You may ask us to delete your case earlier than the schedule above (see Section 8). We will action that request unless we are required by Australian law to keep the record.

6. How we protect your personal information

Dux takes reasonable steps to ensure that the personal information we hold is kept confidential and secure, including by:

maintaining robust physical and operational security of our premises and systems;
restricting access to personnel who reasonably need that information to perform their role;
technological measures such as TLS in transit and encryption at rest;
contractual data-protection obligations on our service providers.

7. Online activity

Cookies

This site does not set any cookies on visitors who use the public pages (including the security-report form).
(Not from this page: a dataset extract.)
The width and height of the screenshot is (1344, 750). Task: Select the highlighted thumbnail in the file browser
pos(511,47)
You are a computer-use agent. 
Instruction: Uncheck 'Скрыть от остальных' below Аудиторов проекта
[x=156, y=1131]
Because we do not place any cookies, tracking pixels, or similar identifiers on your device, no cookie-consent banner is required under the EU ePrivacy Directive or Australian e-privacy guidance.

Website analytics

We do not run general-purpose website analytics on this site. The only information we record about a visit is what is needed to operate the security-report channel itself (the technical metadata listed in Section 2).

Direct marketing

We do not send marketing communications from this site. The only emails Dux will send you in relation to this site are: an acknowledgement of receipt of a report you submitted, status updates on that report, replies from our security team, and (for staff) one-time admin sign-in codes.
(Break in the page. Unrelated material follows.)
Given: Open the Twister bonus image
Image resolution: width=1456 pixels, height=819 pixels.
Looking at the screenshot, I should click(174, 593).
8. How to access and correct your personal information

Dux endeavours to keep your personal information accurate, complete and up to date. If you wish to access or correct the personal information we hold about you, please contact us using the details below. We will usually respond within 14 days.
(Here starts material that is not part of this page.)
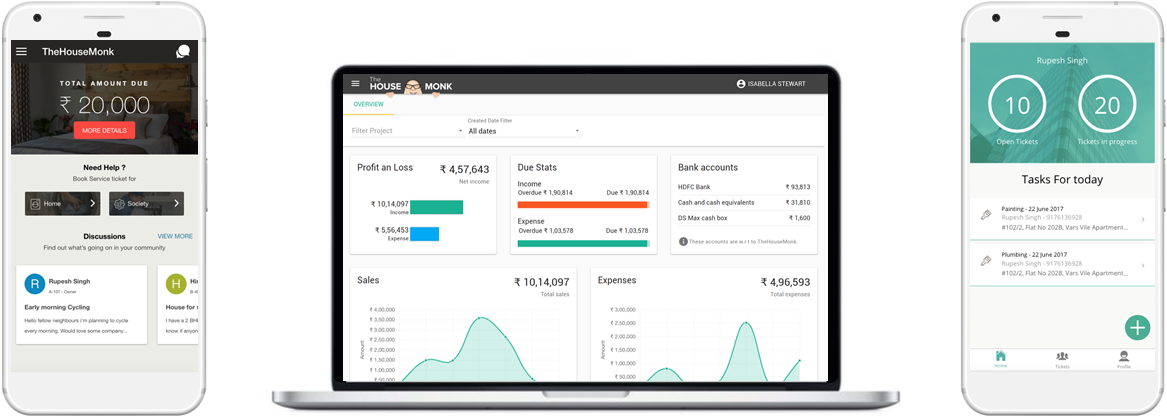Click the House Monk mascot logo
Screen dimensions: 1167x417
[411, 85]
Under APP 12 / APP 13 (and where applicable GDPR Art. 15–GDPR Art. 22) you also have the right to:

access the personal information we hold about you;
correct anything that is inaccurate, out of date, incomplete, irrelevant or misleading;
request deletion, subject to our legal record-keeping obligations;
restrict or object to certain processing;
portability — receive a machine-readable copy of your data (EU/EEA users);
withdraw consent where consent is the basis (e.g. an attachment you uploaded).

9. EU Cyber Resilience Act

The EU Cyber Resilience Act imposes obligations on manufacturers of products with digital elements that mirror the Australian Cyber Security (Security Standards for Smart Devices) Rules 2025: unique passwords by default, a security-issue reporting channel, and a defined support period. The Statements of Compliance, model lists and support periods published on this site evidence Dux’s compliance with both regimes for the listed products. EU customers can use the same /report-security-issue channel and benefit from the same retention and acknowledgement timelines.

10. Links to third-party sites

This site may contain links to websites operated by third parties. If you follow such a link, personal information may be collected by that third-party site under their own privacy policies. We make no representations or warranties about the privacy practices of any third-party provider and encourage you to read their policies.

11. Inquiries and complaints

For complaints about how Dux handles, processes or manages your personal information, please contact our Privacy Officer using the details in Section 12. Note we may require proof of your identity and full details of your request before we can process your complaint. Please allow up to 14 days for us to respond. If you are not satisfied with our response, you have the right to contact the Office of the Australian Information Commissioner (OAIC) to lodge a complaint. EU/EEA users may lodge a complaint with their local Data Protection Authority.

12. How to contact us

If you have a question or concern about how we handle your personal information, or about this notice, contact:

Email — privacy@dux.com.au
Phone — 1300 365 115
Post — Attention: Dux Privacy Officer, Lackey Road, Moss Vale NSW 2577, Australia

13. Changes to this notice

We may update this notice as the service or the regulations evolve. Material changes will be flagged at the top of the page with a new “Last updated” date. The current version is always at cyber.duxai.com.au/privacy.